[Stored records]
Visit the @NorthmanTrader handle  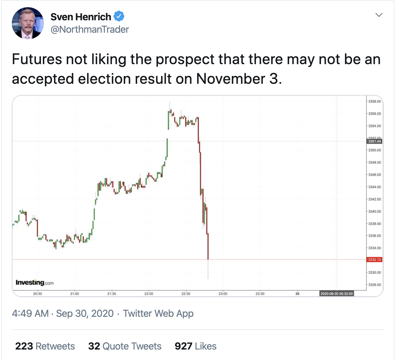tap(90, 29)
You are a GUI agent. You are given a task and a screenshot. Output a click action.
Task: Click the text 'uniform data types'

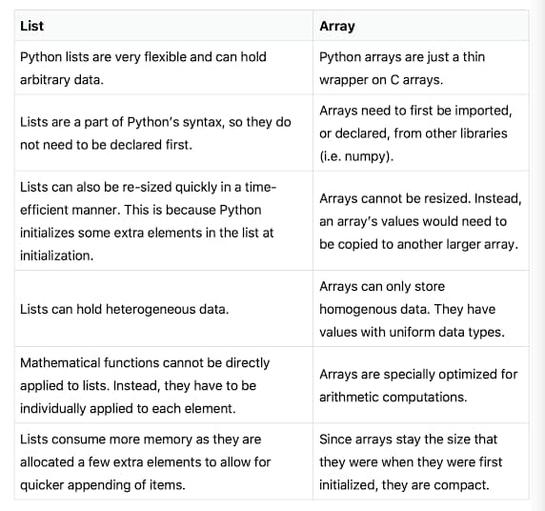point(446,332)

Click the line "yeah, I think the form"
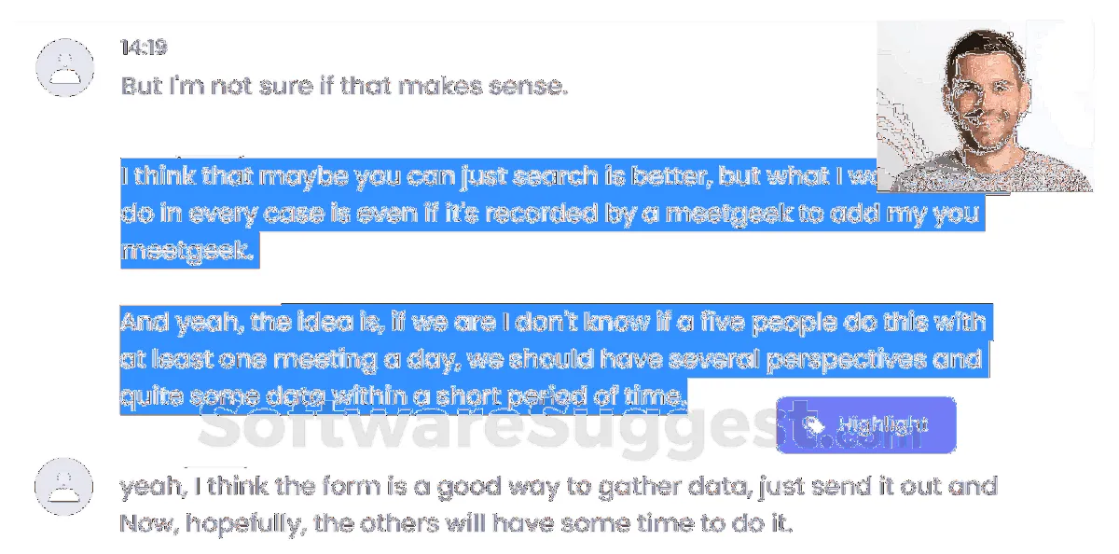pyautogui.click(x=558, y=487)
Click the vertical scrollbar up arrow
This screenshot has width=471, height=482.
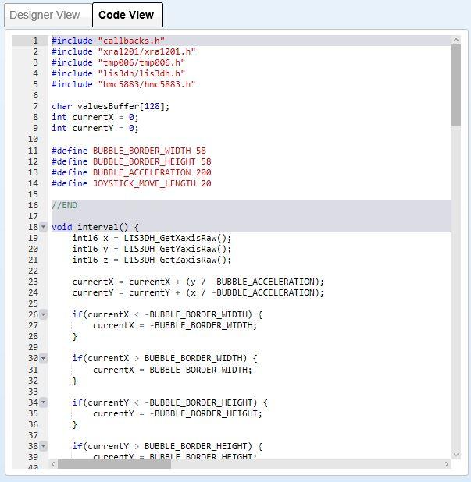455,40
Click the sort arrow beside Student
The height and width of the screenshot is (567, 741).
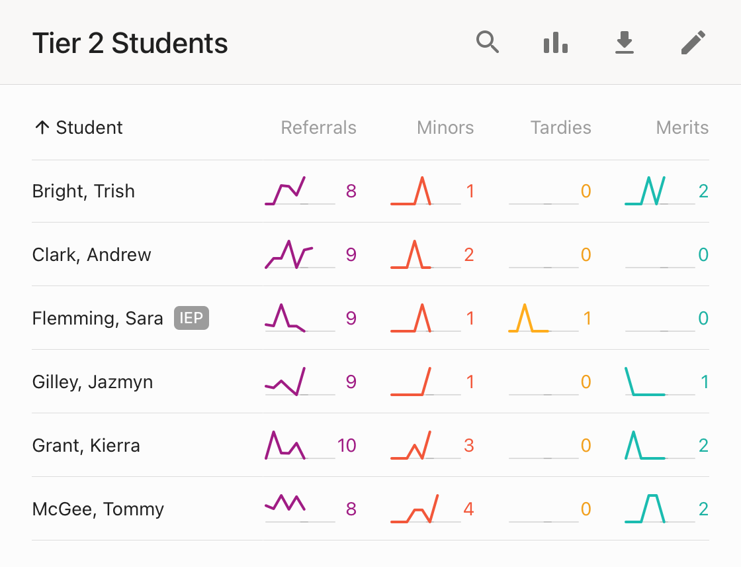coord(42,128)
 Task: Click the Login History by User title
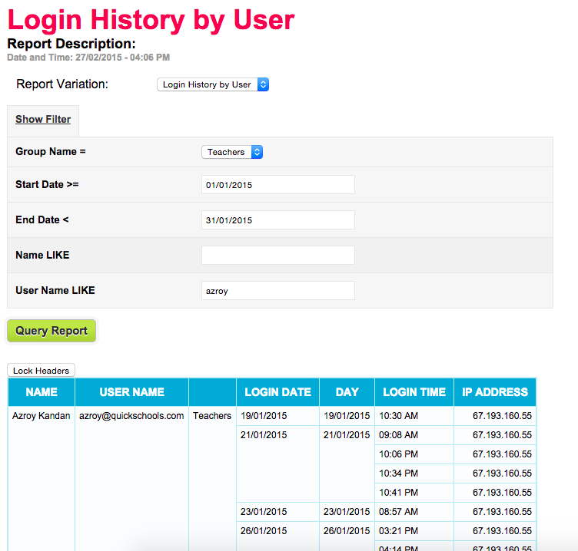(x=151, y=19)
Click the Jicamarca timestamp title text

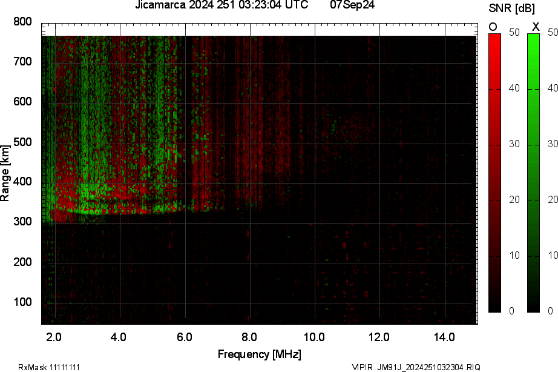click(222, 5)
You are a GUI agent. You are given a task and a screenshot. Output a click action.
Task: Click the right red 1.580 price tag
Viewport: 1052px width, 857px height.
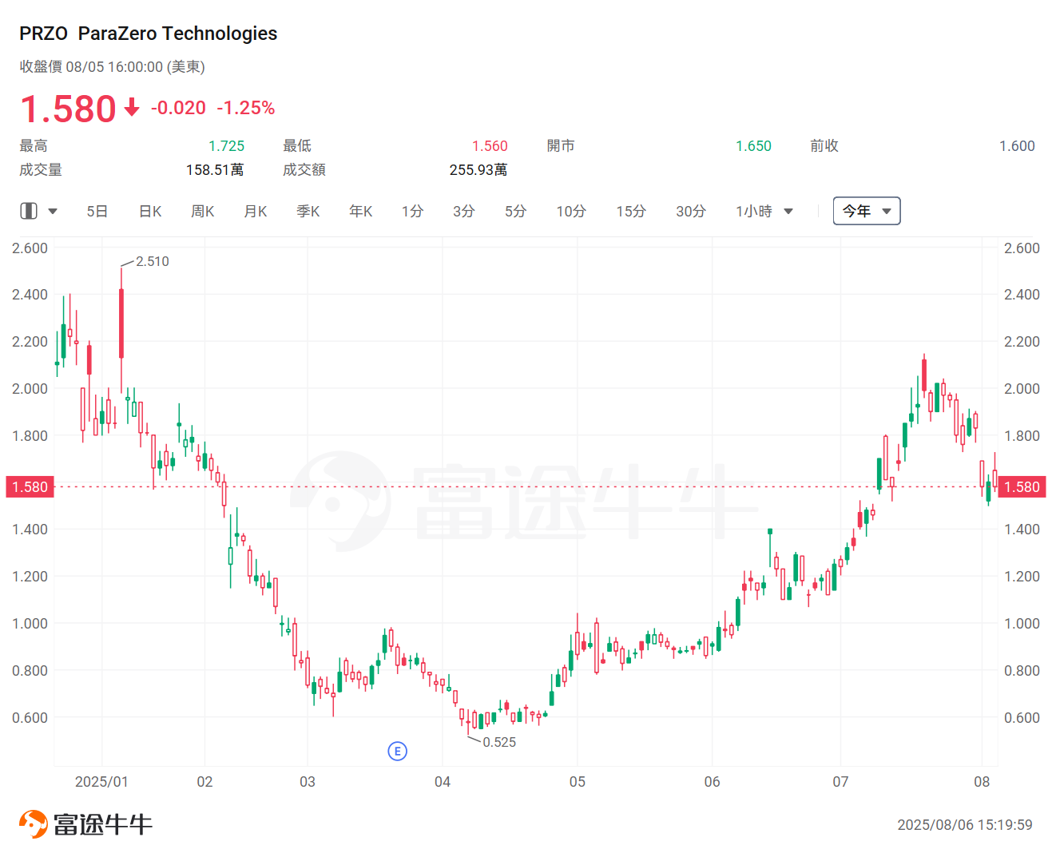(x=1022, y=487)
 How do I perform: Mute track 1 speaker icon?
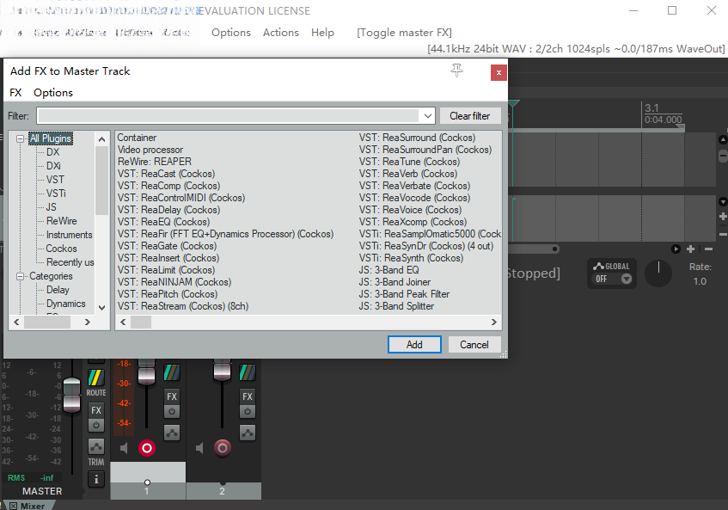[124, 448]
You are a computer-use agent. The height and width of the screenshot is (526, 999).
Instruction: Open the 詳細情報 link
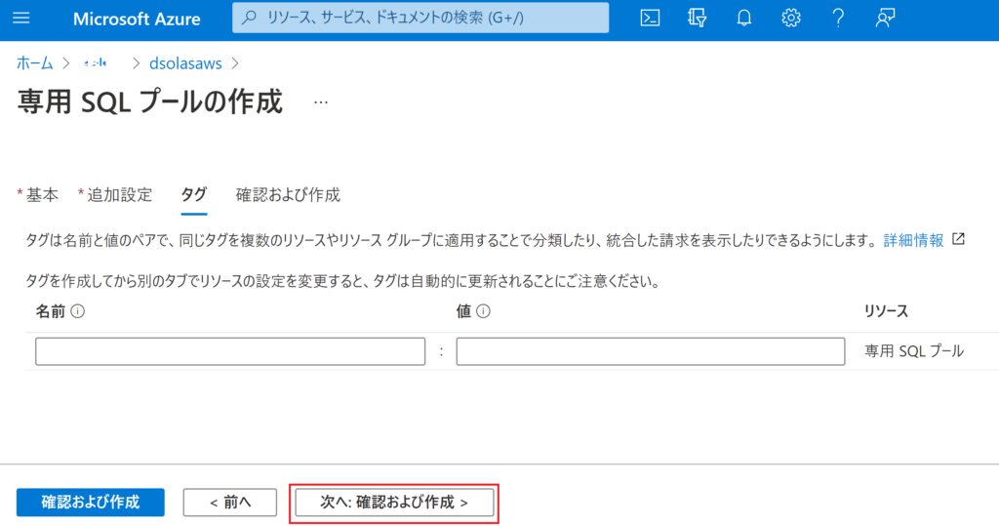tap(913, 240)
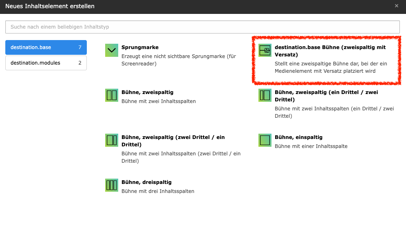Choose the Bühne, einspaltig heading

pyautogui.click(x=298, y=137)

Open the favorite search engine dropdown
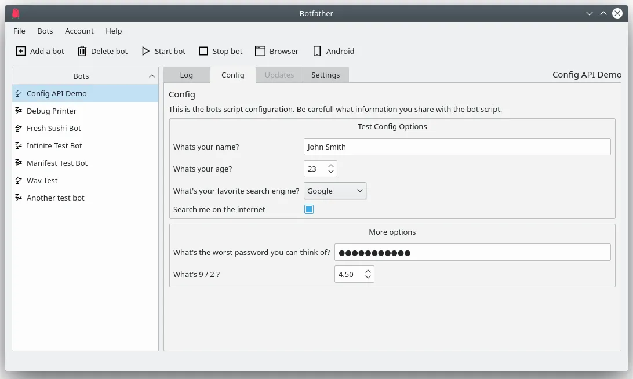359,190
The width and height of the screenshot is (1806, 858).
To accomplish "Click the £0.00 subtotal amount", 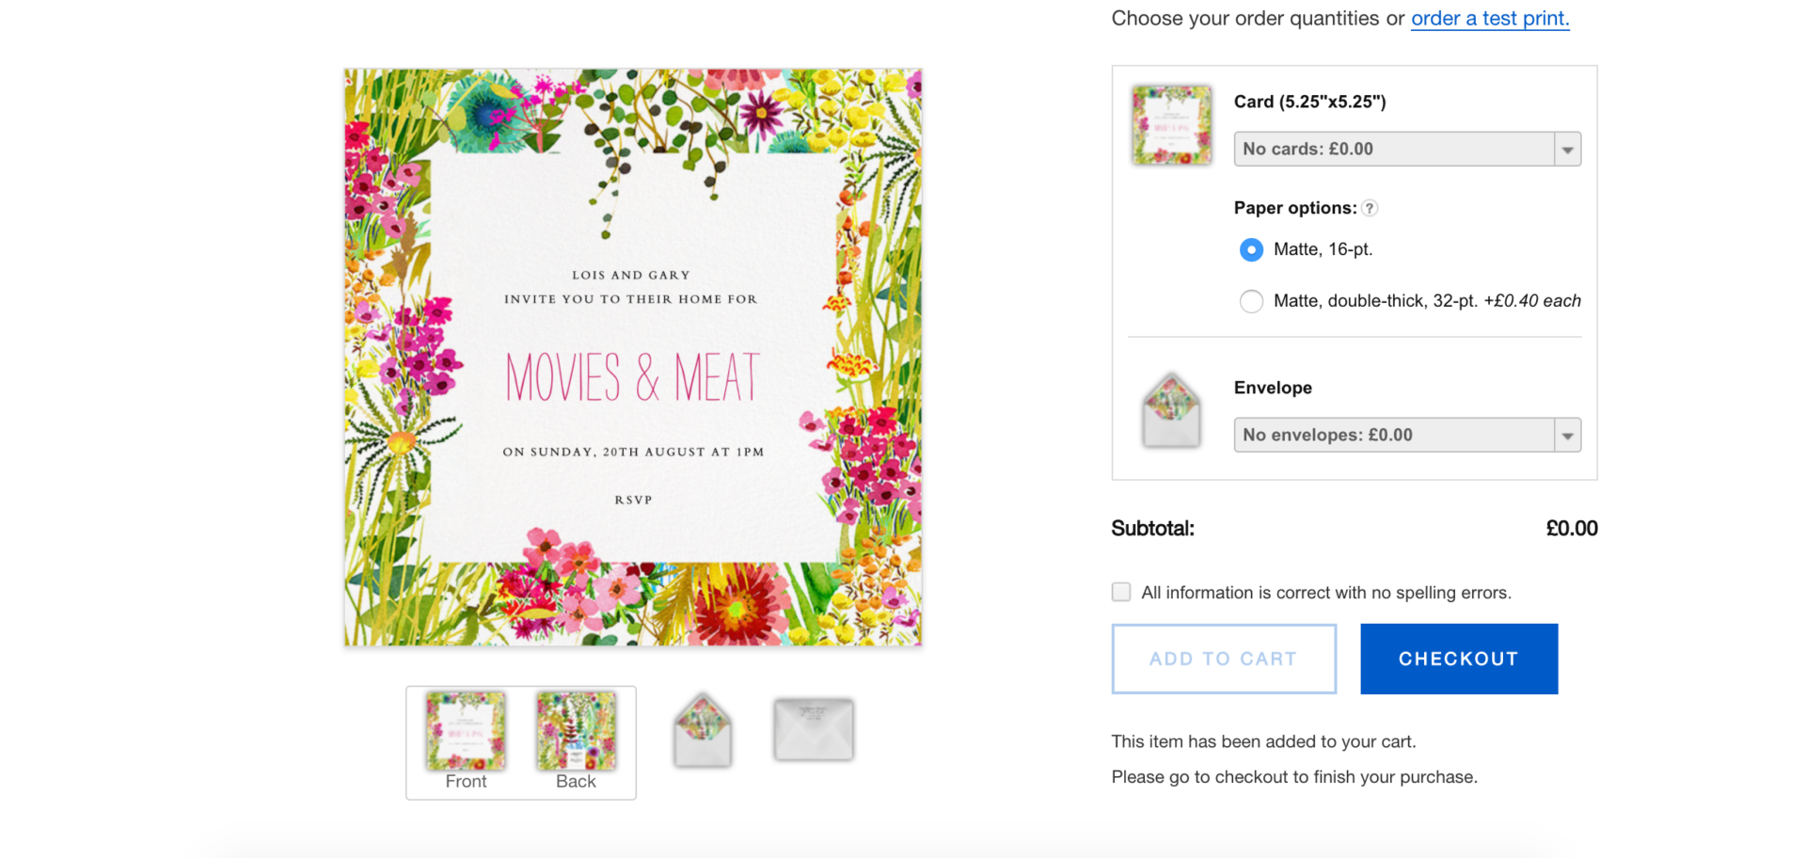I will click(x=1571, y=529).
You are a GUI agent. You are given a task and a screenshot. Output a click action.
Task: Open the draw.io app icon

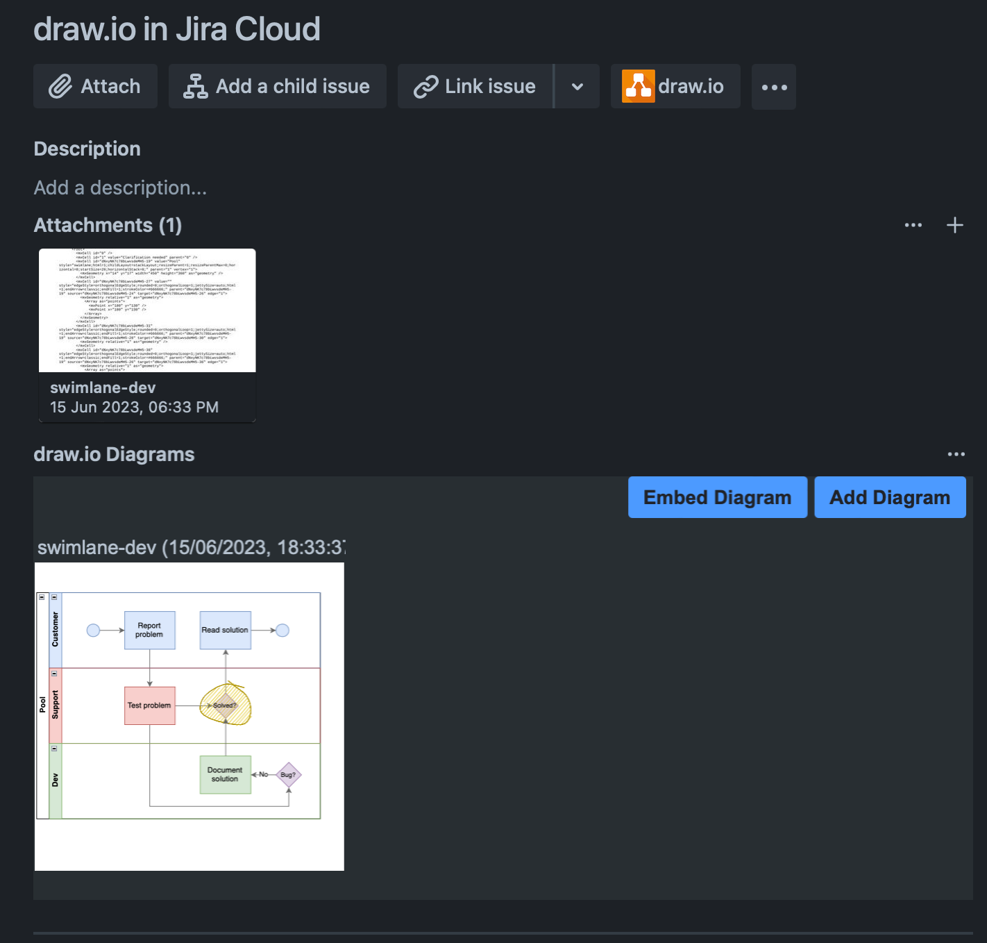tap(639, 85)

### [Problem details]
The word "arrow" appears in some lines above. Return every one of those lines.

### [Answer section]
Click the vertical scrollbar up arrow
Click the sort arrow beside Student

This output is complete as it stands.